TASK DIRECTIONS: Look through the data below and say how many of its lines contain "will", adding nothing else.

SOURCE DATA:

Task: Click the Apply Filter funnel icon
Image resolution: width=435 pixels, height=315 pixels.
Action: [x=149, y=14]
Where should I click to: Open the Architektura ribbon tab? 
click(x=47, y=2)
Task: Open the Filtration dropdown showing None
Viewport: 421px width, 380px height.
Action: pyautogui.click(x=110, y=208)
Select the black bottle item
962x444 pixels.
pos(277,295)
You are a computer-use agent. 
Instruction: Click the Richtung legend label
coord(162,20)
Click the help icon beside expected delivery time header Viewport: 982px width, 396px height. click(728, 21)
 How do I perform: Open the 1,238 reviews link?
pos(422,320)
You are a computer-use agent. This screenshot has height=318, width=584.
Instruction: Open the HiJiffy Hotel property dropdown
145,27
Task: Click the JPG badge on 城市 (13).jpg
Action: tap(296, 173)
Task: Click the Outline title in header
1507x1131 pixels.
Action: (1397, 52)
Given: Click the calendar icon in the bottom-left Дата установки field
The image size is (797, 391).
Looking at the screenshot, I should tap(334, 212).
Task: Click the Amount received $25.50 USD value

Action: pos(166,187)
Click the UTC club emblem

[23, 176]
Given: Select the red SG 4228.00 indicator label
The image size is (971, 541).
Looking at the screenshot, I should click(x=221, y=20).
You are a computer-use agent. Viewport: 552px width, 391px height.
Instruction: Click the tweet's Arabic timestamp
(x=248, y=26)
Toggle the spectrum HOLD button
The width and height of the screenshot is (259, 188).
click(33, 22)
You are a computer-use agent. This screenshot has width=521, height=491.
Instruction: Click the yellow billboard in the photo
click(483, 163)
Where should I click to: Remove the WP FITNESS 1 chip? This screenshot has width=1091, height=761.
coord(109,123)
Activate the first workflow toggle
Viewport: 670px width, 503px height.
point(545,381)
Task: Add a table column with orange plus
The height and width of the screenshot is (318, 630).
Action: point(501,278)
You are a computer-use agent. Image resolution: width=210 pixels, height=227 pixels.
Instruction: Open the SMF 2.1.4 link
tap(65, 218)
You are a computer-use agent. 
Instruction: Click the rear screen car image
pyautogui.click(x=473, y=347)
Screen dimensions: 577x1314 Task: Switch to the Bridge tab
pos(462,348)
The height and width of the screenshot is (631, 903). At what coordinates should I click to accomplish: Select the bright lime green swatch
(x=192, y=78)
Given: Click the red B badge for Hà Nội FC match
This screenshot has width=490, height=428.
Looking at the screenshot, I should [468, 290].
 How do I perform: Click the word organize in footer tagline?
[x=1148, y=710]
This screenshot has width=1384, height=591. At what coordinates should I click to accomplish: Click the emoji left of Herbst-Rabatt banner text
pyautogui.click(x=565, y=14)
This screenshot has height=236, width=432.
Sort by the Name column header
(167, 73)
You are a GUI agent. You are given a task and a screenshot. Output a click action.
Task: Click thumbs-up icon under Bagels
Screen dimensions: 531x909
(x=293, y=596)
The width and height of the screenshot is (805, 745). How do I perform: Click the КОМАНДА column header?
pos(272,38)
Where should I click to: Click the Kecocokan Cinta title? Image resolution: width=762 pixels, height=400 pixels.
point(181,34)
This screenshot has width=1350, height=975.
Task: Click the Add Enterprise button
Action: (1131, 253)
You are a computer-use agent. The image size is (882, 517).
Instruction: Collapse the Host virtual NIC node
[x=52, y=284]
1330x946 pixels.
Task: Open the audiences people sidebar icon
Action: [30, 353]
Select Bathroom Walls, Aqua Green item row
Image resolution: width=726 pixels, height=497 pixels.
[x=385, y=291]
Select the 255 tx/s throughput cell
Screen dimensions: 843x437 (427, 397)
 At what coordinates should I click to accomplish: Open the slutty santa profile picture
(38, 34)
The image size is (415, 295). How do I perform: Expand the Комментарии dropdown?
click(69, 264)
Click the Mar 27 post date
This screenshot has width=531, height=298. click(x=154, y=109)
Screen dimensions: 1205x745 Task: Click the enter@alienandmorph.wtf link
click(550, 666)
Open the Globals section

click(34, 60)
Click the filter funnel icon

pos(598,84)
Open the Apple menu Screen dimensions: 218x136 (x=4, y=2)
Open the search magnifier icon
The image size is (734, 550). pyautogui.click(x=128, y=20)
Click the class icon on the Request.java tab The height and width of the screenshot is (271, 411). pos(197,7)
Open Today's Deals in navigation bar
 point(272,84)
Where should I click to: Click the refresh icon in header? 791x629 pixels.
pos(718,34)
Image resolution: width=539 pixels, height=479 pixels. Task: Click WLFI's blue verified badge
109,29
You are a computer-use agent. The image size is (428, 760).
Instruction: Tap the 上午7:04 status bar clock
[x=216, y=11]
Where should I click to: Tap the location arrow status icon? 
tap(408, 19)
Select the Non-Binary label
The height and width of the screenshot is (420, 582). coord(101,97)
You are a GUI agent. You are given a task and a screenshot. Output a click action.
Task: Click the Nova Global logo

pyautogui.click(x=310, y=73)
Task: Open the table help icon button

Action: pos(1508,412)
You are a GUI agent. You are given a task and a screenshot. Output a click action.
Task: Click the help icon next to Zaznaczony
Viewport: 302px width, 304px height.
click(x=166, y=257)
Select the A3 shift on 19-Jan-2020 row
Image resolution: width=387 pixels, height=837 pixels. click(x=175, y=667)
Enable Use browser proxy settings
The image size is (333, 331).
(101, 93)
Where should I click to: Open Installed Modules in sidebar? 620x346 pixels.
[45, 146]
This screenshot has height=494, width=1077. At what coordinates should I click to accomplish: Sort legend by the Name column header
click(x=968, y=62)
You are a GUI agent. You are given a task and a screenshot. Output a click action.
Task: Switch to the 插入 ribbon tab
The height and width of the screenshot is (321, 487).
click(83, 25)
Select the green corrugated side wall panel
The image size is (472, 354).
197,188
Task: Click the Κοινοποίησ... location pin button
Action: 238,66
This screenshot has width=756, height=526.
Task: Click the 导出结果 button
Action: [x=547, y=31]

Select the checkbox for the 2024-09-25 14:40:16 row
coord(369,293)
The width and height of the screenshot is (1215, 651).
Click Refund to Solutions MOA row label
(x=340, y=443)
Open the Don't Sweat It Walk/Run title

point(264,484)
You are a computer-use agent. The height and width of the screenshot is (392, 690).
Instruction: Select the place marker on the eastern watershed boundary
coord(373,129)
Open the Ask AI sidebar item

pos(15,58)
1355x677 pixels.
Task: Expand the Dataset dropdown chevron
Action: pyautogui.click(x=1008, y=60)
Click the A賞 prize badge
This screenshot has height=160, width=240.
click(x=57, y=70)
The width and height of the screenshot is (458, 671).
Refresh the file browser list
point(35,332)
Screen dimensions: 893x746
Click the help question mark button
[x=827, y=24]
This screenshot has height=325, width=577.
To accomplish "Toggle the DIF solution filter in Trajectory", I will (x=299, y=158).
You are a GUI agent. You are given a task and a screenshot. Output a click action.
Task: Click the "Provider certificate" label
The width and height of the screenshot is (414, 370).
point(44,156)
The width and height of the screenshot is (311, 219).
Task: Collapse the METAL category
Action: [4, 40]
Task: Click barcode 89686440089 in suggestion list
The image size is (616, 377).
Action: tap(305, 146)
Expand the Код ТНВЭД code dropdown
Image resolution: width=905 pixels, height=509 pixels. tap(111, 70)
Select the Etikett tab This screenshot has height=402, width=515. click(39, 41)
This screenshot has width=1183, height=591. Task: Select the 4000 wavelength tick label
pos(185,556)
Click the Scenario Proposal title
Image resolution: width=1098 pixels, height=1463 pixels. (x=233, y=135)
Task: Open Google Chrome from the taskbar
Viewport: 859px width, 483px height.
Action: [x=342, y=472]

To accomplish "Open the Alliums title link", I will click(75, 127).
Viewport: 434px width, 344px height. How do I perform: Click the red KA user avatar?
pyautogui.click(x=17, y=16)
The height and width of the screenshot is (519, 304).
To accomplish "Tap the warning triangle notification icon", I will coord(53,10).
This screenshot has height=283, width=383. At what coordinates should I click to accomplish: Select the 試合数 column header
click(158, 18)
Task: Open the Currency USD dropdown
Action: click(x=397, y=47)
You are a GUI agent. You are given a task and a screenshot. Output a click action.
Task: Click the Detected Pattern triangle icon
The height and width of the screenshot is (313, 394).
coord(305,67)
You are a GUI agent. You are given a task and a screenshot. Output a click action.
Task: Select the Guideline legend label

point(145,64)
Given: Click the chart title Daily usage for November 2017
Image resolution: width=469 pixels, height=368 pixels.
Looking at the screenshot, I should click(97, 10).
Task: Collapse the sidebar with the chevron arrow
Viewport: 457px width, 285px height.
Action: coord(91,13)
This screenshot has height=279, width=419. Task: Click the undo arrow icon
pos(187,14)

EXERCISE ANSWER: 3